Exercise details: Report only the number of lines in the entries below that hold the word "computer".

_____

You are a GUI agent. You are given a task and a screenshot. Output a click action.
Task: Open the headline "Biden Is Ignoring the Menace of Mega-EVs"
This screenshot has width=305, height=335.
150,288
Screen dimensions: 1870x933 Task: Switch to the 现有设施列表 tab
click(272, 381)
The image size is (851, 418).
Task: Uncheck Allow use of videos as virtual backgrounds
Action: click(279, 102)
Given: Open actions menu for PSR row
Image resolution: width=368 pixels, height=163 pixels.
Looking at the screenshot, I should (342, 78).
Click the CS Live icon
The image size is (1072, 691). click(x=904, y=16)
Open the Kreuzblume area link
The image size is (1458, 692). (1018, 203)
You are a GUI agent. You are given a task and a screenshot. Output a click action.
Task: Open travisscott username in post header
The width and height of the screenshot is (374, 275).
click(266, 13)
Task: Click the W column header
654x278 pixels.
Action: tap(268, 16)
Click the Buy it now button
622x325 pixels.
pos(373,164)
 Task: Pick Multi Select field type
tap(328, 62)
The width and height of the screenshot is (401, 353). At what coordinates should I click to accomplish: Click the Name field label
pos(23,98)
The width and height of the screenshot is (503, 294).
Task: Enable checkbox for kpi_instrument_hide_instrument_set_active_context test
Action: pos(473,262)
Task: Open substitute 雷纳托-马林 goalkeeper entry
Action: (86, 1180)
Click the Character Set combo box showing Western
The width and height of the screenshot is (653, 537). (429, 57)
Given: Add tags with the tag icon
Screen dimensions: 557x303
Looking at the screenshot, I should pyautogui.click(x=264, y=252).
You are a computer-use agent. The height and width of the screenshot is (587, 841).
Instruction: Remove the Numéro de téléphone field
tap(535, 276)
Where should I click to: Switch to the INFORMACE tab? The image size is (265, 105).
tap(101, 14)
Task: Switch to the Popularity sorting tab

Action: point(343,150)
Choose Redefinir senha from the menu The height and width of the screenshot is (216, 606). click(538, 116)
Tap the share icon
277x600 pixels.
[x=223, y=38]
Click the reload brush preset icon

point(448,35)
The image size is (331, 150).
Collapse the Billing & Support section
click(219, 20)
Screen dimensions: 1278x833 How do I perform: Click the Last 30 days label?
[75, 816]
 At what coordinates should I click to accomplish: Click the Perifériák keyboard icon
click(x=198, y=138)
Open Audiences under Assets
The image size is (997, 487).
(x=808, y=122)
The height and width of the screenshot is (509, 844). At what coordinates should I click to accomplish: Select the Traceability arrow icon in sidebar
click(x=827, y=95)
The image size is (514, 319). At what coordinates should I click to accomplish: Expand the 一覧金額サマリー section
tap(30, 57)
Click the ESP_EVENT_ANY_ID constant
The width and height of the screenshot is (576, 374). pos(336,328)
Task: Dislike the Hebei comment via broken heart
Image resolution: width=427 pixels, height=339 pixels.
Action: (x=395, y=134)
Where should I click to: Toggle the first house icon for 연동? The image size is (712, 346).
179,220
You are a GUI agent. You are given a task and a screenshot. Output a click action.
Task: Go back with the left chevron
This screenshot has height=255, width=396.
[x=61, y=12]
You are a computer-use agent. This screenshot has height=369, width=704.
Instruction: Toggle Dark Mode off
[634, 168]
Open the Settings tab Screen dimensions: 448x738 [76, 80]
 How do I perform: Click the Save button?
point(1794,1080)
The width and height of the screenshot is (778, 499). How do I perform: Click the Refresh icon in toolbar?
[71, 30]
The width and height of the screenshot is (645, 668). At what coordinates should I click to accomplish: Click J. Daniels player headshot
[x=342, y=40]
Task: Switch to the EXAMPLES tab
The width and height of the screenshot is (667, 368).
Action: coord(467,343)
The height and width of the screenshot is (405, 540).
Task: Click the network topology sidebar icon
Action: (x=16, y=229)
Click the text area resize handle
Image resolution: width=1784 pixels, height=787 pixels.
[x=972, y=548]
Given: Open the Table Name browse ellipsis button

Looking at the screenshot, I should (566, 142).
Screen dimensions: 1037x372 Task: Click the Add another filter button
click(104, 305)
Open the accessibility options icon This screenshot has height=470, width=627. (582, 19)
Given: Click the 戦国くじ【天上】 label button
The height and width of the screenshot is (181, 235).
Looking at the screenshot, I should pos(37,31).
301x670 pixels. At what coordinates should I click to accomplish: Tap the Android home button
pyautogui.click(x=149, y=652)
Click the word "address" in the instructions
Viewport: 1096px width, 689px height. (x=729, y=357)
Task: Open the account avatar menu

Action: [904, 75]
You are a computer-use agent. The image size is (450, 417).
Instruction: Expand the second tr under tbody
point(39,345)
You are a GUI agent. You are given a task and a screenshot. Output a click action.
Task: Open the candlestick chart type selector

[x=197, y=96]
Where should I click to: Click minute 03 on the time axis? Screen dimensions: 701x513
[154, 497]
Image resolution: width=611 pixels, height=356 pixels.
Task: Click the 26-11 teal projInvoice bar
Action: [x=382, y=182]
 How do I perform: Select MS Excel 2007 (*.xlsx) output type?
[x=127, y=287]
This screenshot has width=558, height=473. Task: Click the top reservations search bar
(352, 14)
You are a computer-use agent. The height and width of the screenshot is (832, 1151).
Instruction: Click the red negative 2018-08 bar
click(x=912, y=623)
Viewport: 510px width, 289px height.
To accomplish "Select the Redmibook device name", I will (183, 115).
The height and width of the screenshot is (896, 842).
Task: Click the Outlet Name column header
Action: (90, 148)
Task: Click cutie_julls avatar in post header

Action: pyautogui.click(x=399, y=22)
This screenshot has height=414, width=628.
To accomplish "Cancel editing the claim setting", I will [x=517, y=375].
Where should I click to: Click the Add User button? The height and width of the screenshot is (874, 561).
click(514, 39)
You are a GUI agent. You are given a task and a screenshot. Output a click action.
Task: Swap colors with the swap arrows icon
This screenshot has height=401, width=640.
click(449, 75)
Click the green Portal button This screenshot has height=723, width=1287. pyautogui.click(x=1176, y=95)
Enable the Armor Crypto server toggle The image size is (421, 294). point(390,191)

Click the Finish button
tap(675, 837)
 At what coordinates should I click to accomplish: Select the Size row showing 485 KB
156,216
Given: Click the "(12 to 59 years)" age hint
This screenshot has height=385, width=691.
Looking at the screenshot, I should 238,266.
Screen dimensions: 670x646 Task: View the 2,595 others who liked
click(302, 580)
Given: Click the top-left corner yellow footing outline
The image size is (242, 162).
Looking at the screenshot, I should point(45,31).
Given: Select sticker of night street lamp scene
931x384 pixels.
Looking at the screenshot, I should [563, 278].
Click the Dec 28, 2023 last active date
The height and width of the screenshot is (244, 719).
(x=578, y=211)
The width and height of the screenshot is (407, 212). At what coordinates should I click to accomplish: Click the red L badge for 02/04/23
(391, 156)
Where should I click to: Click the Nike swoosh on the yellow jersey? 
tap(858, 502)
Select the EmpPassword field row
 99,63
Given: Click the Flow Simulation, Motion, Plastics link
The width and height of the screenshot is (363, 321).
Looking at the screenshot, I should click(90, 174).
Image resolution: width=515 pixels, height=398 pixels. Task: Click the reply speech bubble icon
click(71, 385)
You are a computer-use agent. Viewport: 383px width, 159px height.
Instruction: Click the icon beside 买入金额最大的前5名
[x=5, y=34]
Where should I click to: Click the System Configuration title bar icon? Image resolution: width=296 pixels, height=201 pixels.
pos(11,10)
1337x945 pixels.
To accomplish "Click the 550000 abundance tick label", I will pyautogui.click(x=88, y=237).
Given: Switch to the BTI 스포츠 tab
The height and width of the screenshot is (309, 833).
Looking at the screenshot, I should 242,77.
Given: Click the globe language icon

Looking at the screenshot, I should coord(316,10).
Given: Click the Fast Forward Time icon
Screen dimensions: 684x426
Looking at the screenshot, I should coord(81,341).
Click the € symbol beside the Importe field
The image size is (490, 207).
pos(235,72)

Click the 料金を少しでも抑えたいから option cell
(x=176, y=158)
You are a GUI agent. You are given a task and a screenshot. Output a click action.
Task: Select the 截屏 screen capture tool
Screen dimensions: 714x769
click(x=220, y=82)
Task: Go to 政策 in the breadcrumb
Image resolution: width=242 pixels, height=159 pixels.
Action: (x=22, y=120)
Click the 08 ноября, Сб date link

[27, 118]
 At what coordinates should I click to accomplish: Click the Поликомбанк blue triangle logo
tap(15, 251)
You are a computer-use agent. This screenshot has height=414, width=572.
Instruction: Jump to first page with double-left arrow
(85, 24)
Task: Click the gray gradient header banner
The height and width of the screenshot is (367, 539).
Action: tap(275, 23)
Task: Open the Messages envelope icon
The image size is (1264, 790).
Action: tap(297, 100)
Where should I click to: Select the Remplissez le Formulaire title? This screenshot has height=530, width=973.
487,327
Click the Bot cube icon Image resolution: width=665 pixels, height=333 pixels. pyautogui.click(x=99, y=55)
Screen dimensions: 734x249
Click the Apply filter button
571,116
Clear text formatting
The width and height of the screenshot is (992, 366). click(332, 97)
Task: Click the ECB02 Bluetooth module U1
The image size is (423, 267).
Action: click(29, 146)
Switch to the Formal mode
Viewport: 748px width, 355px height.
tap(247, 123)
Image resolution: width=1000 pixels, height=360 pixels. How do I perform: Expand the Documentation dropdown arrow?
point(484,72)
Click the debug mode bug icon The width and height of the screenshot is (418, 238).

_____

Written response: 6